Saved data entries
________________________________________

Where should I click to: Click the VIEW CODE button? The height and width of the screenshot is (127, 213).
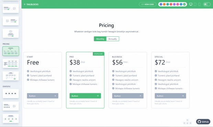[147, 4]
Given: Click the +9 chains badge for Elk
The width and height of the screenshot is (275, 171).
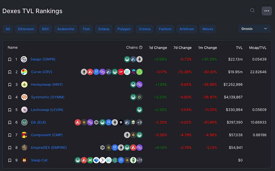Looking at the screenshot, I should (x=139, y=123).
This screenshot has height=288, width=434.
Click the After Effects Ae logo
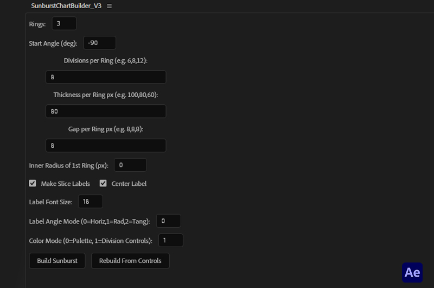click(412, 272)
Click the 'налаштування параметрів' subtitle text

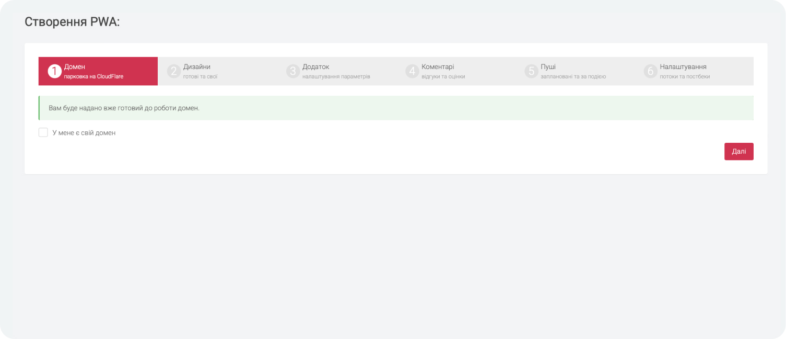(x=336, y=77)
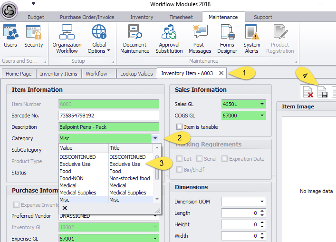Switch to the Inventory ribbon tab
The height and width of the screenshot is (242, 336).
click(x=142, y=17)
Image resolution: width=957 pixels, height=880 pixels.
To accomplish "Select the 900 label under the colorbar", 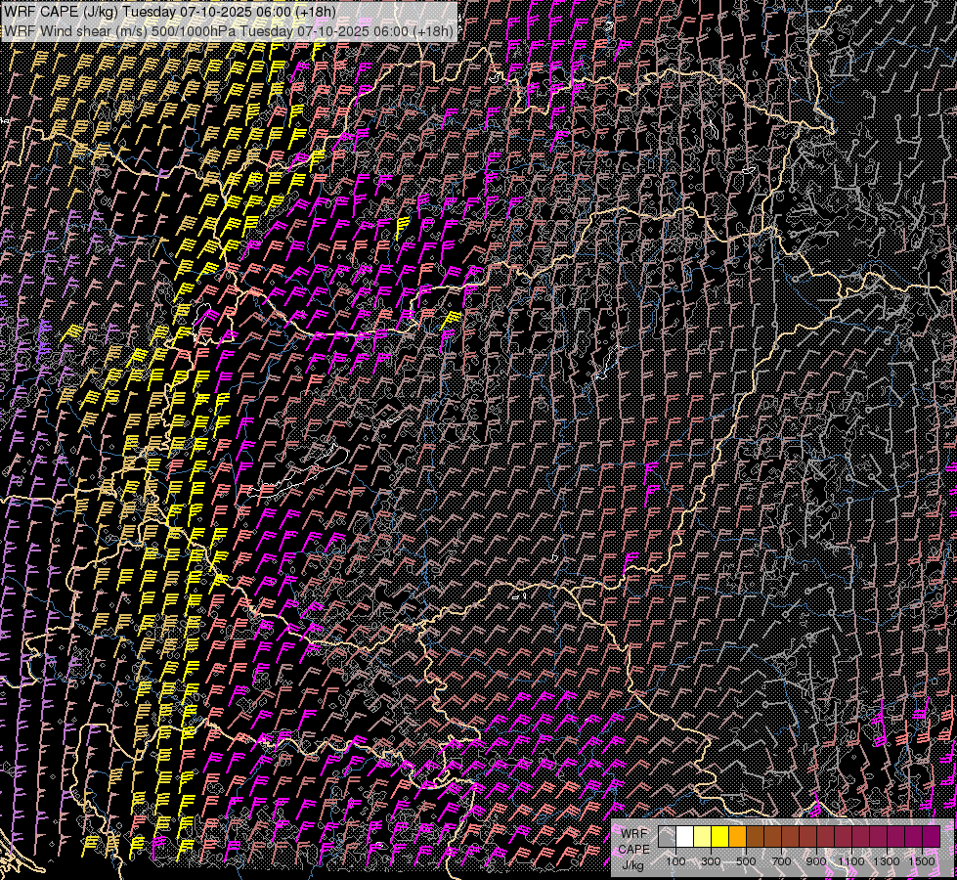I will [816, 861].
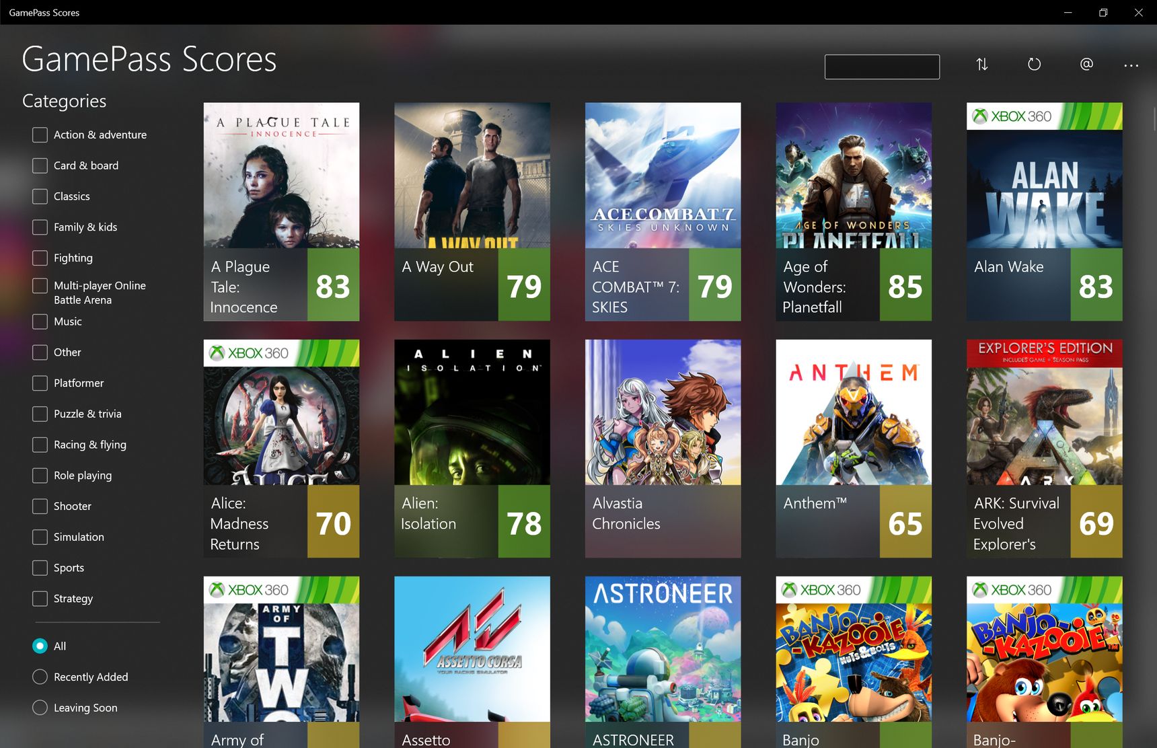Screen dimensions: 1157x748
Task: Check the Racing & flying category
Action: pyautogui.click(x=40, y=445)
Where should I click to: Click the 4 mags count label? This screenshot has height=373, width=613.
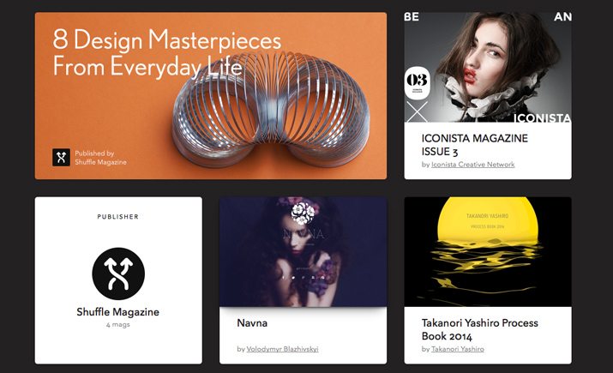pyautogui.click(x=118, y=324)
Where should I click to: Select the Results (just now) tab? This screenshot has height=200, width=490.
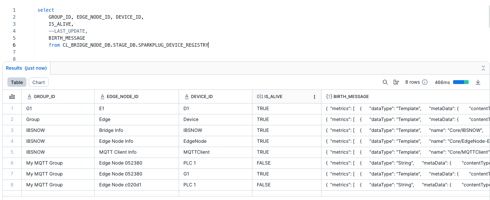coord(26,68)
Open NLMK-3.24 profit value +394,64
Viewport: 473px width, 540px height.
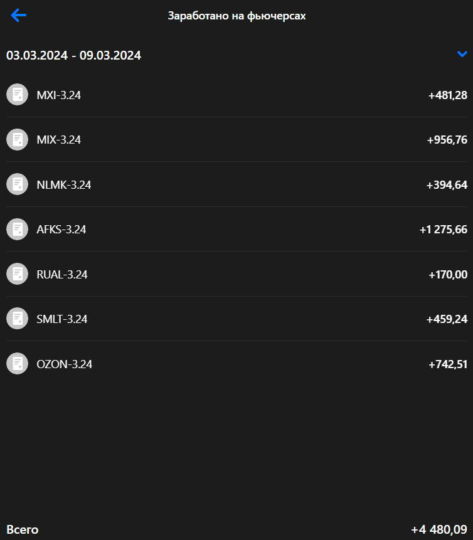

________________________________________

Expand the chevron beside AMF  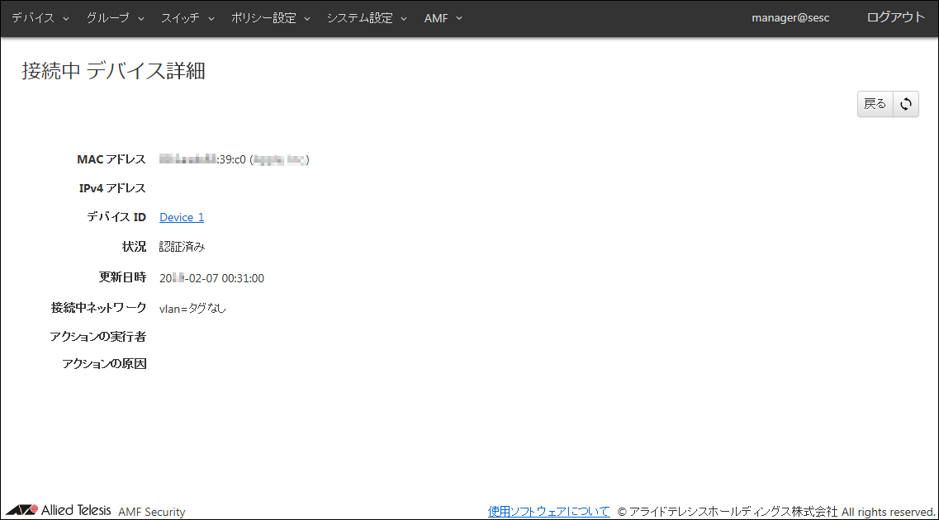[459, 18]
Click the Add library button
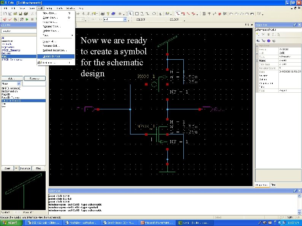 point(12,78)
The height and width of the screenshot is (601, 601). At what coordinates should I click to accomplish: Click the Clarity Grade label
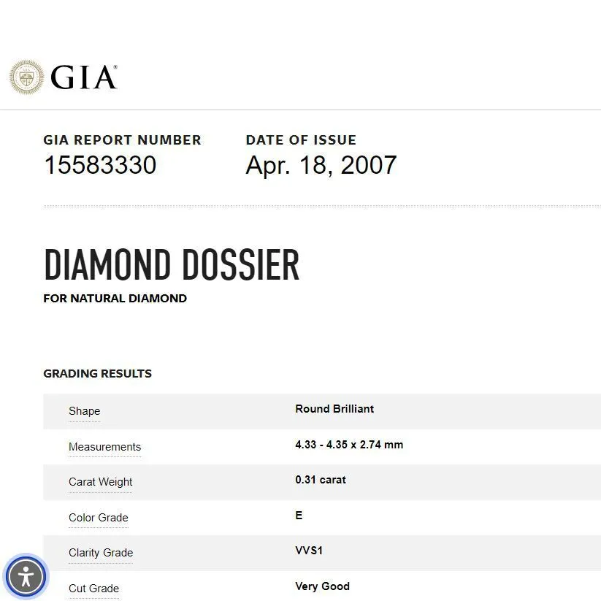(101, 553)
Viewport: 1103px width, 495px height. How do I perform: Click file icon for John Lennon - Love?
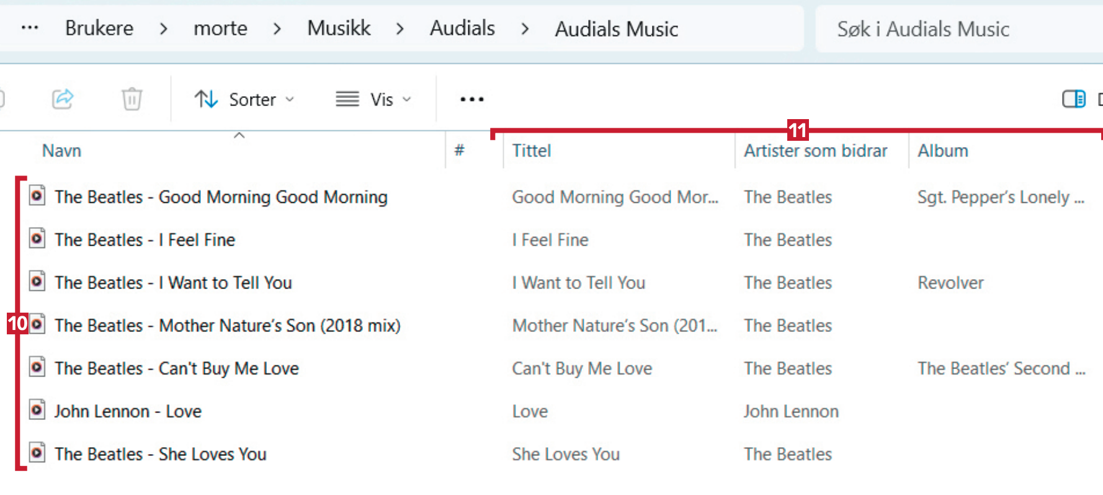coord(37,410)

________________________________________

◆ Assigned task ◆
The reply should hold exactly the lines above, starting at the line with "Where should I click to: Click the VIEW" and ending at the line with "This screenshot has height=288, width=434.", and no pictures.

◆ Response below ◆
Where should I click to: Click the VIEW CODE button? The height and width of the screenshot is (127, 213).
[147, 4]
Given: Click the +9 chains badge for Elk
The width and height of the screenshot is (275, 171).
Looking at the screenshot, I should (x=139, y=123).
This screenshot has height=288, width=434.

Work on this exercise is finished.